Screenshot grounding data
<<<<
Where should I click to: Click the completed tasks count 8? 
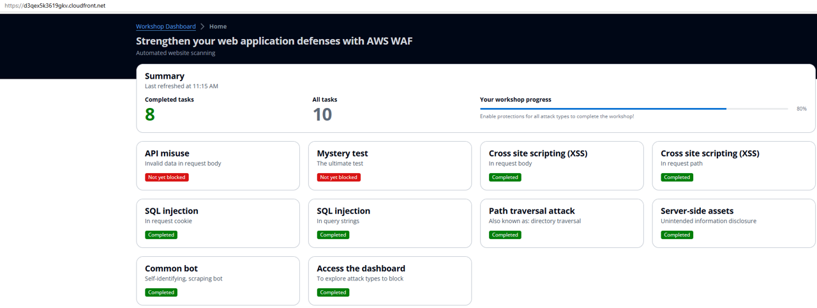[150, 115]
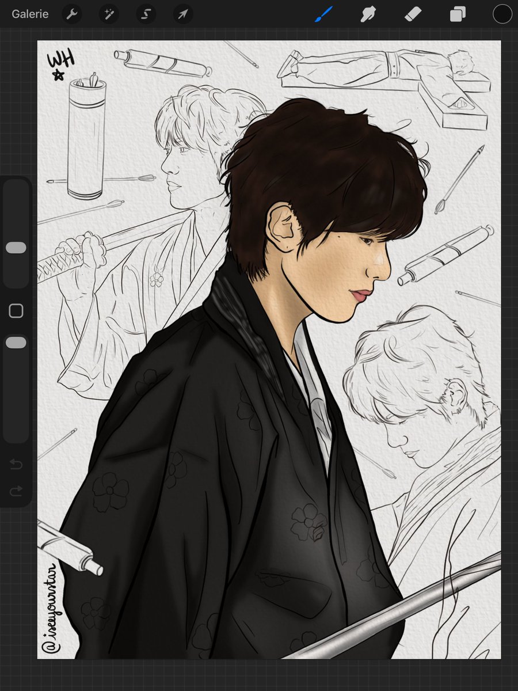Open the Actions menu with the wrench icon
This screenshot has width=518, height=691.
[x=71, y=14]
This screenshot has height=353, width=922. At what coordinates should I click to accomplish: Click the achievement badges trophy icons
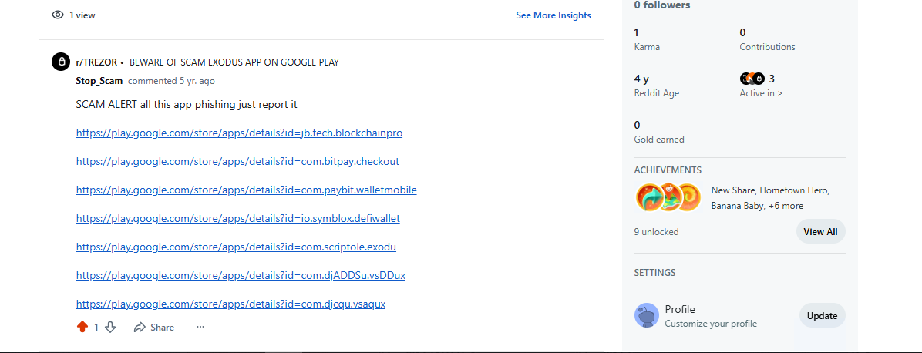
>>>>
Exercise description => Without the pictures, set down every entry exactly.

Worked solution =>
Where should I click to: Click the completed tasks count 8? 
[150, 115]
Open the Actions menu with the wrench icon
This screenshot has width=518, height=691.
[x=71, y=14]
This screenshot has height=353, width=922. At what coordinates should I click to accomplish: Click the achievement badges trophy icons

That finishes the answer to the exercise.